Don't make this so hard for yourself. Simply compute the kernels rather than explicitly integrating. I will change your notation because $\bar X$ is typically used for the sample mean $$\bar X = \frac{1}{n} \sum_{i=1}^n X_i$$ rather than the sample total. Then $$p(\lambda \mid X, \alpha, \beta) \propto \lambda^n e^{-\lambda n \bar X} \lambda^{\alpha - 1} e^{-\beta \lambda} = \lambda^{n + \alpha - 1} e^{-(n\bar X + \beta)\lambda}$$ which is the kernel of a gamma density with posterior shape hyperparameter $\alpha^* = n + \alpha$ and rate hyperparameter $\beta^* = n \bar X + \beta$, which agrees with your computation (keeping in mind my $\bar X$ differs from yours by a factor of $1/n$). In performing the computation, we discarded any factors that were not functions of $\lambda$. You inadvertently did this by ignoring the fact that your computation resulted in a posterior likelihood which does not integrate to unity; i.e., your expression for $p(\lambda \mid X, \alpha, \beta)$ is not a proper density since the constant terms with respect to $\lambda$ are not the required normalizing factors for a gamma density with shape $\alpha^*$ and rate $\beta^*$.

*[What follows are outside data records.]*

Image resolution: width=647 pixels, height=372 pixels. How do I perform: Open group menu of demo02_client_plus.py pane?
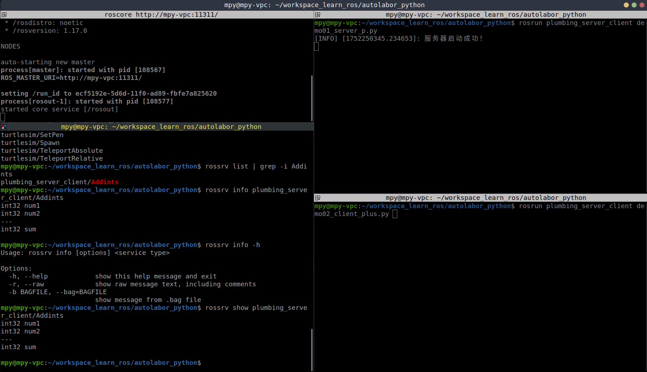coord(318,198)
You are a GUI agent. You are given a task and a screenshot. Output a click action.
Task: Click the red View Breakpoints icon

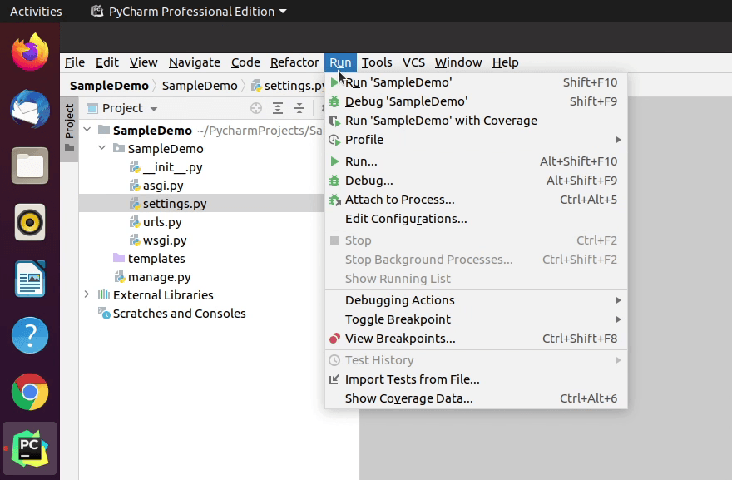334,339
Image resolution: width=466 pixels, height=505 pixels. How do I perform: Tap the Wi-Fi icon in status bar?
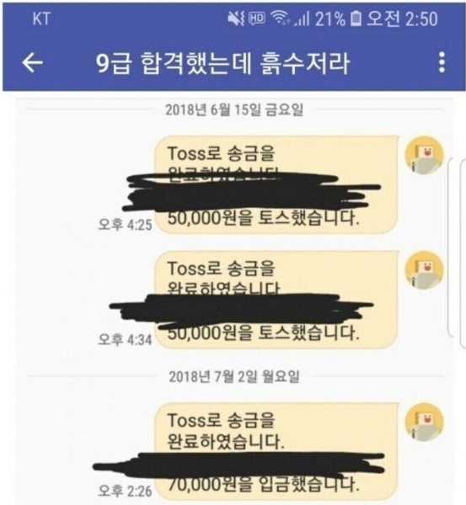pos(280,18)
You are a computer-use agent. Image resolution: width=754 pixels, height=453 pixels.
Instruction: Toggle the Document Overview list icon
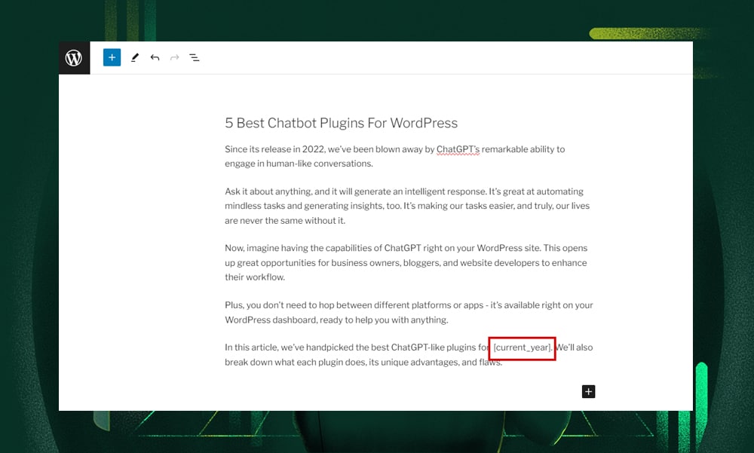[195, 57]
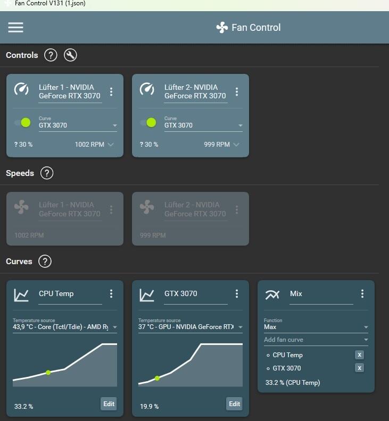The image size is (389, 421).
Task: Toggle Lüfter 2 control switch off
Action: coord(148,123)
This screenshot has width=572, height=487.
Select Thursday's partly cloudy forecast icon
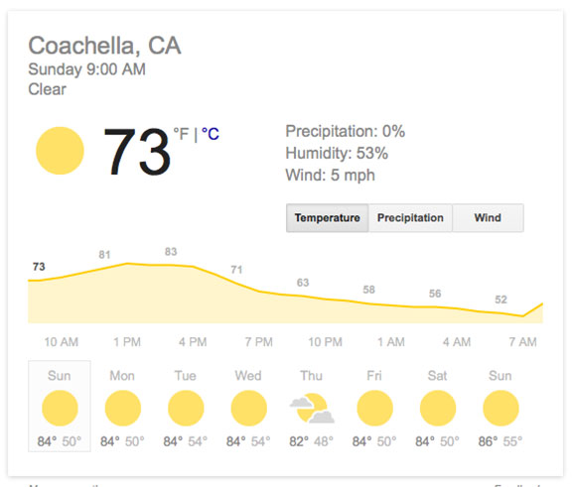[312, 408]
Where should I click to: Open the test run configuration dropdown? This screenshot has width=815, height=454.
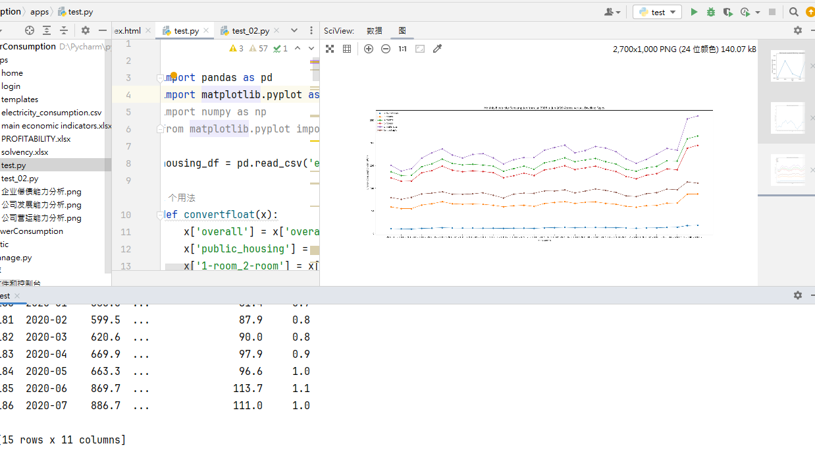[x=657, y=12]
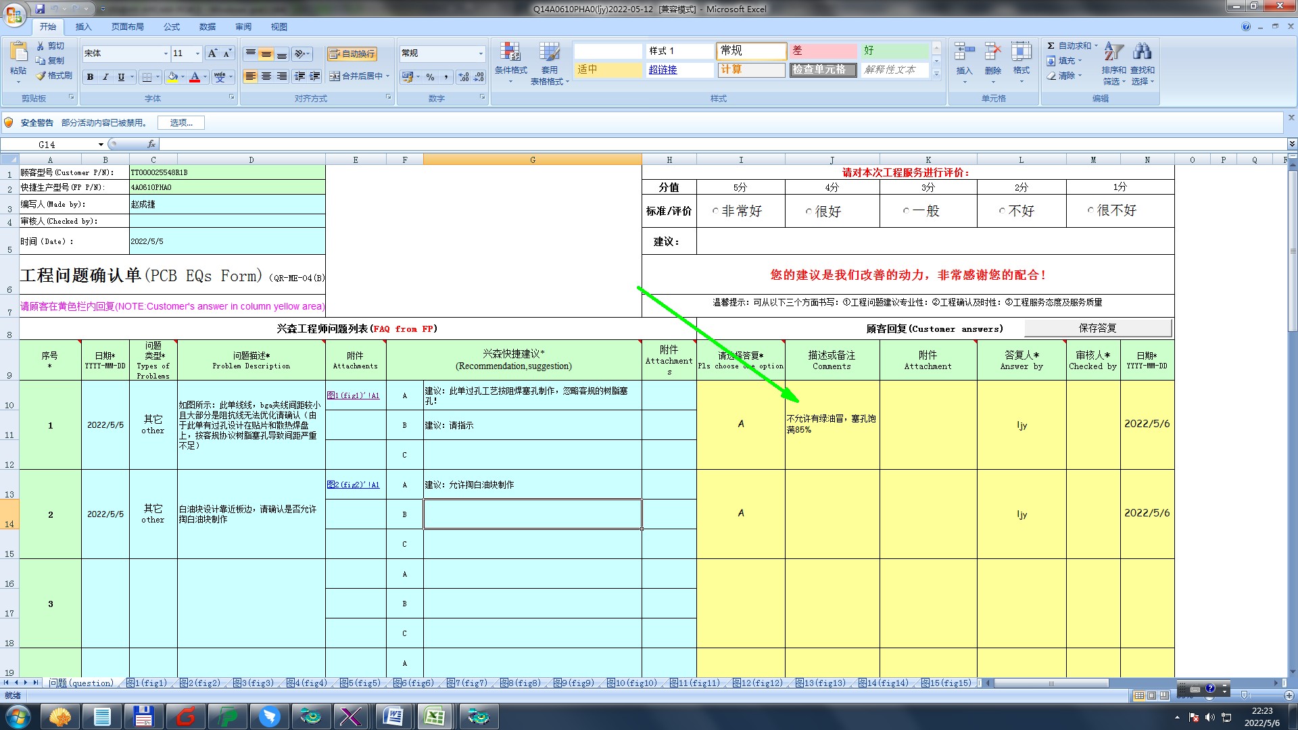Click the Bold formatting icon
Viewport: 1298px width, 730px height.
point(90,77)
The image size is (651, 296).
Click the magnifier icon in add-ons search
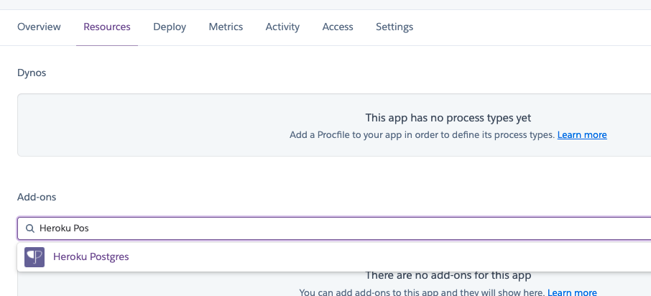(29, 228)
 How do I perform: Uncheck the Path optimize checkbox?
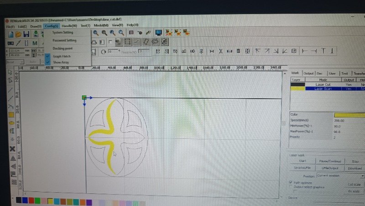point(291,182)
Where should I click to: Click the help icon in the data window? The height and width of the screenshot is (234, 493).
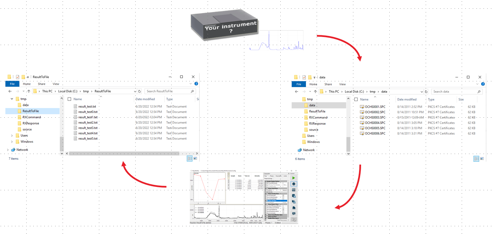pos(483,84)
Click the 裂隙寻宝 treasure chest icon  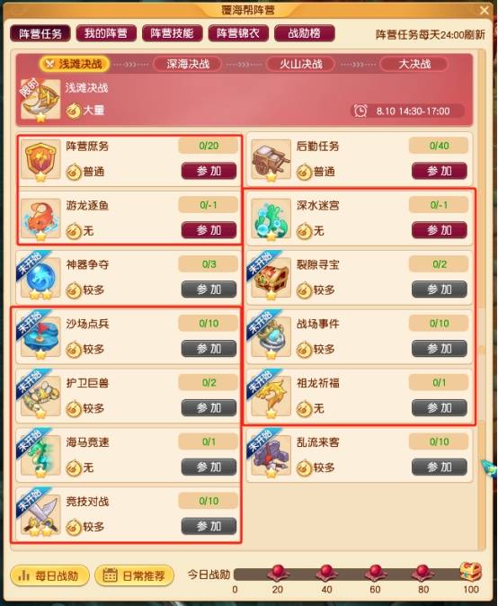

Next, if we know that the original gamma prior has a normalizing factor of $\beta^\alpha/\Gamma(\alpha)$ since $$p(\lambda, \mid \alpha, \beta) = \frac{\beta^\alpha}{\Gamma(\alpha)} K(\lambda \mid \alpha, \beta)$$ where $K$ is the kernel, and the posterior is gamma with hyperparameters $\alpha^*$, $\beta^*$, it immediately follows that the marginal likelihood is the ratio of the prior normalizing factor divided by the posterior normalizing factor; i.e., $$p(X \mid \alpha, \beta) = \frac{\beta^\alpha/\Gamma(\alpha)}{(\beta^*)^{\alpha^*}/\Gamma(\alpha^*)} = \frac{\beta^\alpha \Gamma(n+\alpha)}{(n\bar X + \beta)^{n + \alpha} \Gamma(\alpha)},$$ because of Bayes' rule: $$p(\lambda \mid X, \alpha, \beta) = \frac{p(X \mid \lambda)p(\lambda \mid \alpha,\beta)}{p(X \mid \alpha, \beta)}.$$ No integration is required. It is important to note that $p(X \mid \alpha, \beta)$ is multivariate with respect to the sample $X = (X_1, \ldots, X_n)$, thus is not itself gamma distributed.

For the posterior predictive distribution, we apply the same principles as described above. First, by Bayes' rule, $$p(x \mid X , \alpha, \beta) = \frac{p(x \mid \lambda) p(\lambda \mid X, \alpha, \beta)}{p(\lambda \mid X, x, \alpha, \beta)}$$ where the denominator is the posterior given the sample $X$ and the new observation $x$, and the numerator is the likelihood; thus the RHS is again the ratio of normalizing factors, but this time the normalizing factors correspond to the posterior density in the numerator, and the posterior plus new observation in the denominator: $$p(x \mid X, \alpha, \beta) = \frac{(\beta^*)^{\alpha^*}/\Gamma(\alpha^*)}{(\beta')^{\alpha'}/\Gamma(\alpha')},$$ where $$\alpha' = \alpha^* + 1 = n+\alpha + 1,$$ and $$\beta' = \beta^* + x = n\bar X + \beta + x.$$ Note that the posterior predictive is a univariate density in the new observation $x$, hence it is instructive to consider its kernel: $$p(x \mid X, \alpha, \beta) \propto \frac{1}{(\beta')^{\alpha'}} = (n \bar X + \beta + x)^{-\alpha'}$$ which is proportional to a Pareto (Type II) density with minimum value parameter $0$, scale parameter $\beta^* = n \bar X + \beta$ and shape parameter $\alpha^* = n + \alpha$.